As an example, SecureAuth drove nearly 70% of its business through channel partners and adopted a 100% channel strategy with a 50% year-over-year growth target.
Clearly, channel partners are an effective way to deal with a surge in growth and are becoming an increasingly popular way to leverage your business. In a nutshell, anyone that sells your brand and isn’t on your payroll can be described as a channel partner. And it’s in your best interest to treat them right.
What’s a Channel Incentive Program?
Now that we’re clear on who qualifies as a channel partner, what are the best ways to incentive them to build your brand and make sales? With channel incentive programs.

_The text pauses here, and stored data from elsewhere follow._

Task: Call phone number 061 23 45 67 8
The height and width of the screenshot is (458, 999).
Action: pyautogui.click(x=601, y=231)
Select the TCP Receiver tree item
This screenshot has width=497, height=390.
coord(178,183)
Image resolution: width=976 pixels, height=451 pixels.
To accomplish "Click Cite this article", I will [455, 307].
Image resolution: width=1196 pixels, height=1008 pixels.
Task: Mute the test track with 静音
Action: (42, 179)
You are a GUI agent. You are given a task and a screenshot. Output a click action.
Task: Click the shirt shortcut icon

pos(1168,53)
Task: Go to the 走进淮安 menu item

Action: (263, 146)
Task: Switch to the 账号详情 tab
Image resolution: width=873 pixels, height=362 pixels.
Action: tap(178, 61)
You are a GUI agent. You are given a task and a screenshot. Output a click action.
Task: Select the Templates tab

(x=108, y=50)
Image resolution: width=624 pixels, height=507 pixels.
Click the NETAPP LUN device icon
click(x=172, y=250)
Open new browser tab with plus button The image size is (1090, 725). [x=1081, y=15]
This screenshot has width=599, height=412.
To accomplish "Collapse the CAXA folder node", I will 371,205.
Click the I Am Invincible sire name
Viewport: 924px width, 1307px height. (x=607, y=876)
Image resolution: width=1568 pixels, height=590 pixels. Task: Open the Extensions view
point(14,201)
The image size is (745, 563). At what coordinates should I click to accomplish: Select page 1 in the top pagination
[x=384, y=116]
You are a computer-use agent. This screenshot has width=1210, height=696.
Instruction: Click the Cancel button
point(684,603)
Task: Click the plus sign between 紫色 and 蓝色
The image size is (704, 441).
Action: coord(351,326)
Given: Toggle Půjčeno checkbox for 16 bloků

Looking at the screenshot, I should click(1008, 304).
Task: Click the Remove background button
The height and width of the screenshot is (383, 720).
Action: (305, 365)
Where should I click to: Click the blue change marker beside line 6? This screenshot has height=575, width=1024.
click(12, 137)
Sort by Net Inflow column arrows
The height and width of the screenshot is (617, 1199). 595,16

Channel incentive programs motivate any channel partner to
“Elevate or change their sales or purchase behavior involving your products or services.”
When a channel partner hits your specific goals and targets, you reward them personally (or you reward their business).
Lift and Shift recommends evolving channel partner relationships from “one that’s purely ‘transactional’ to one that’s more relationship-centered.”
They encourage businesses to use incentive programs with their channel partners to:
- Foster long-term relationships
- Build partner engagement
- Reward their loyalty
- Show them they are important to you and your business
How do you know when you’re at the stage where your company will benefit from establishing channel partners? Stewart Townsend suggests companies look at developing channel sales when their company has grown to 50+ employees and $1,000,000+ in revenue.
That’s not a precise finish line you need to cross. Other ways to gauge whether you’re ready for this next step include:
- You’ve established product-market fit
- You’ve standardized your direct sales model
- You’ve prepared for smaller margins
How Do Channel Incentive Programs Work?
The best channel incentive program does two things: it encourages your partners to be loyal to you and to sell more of what you provide to the market.
These programs work to fulfill many important functions as they:
1. Build solid relationships
The stronger your relationships are with your channel partners, the harder they will want to work for you. Therefore, treat your relationships as strategic partnerships rather than transactional ones.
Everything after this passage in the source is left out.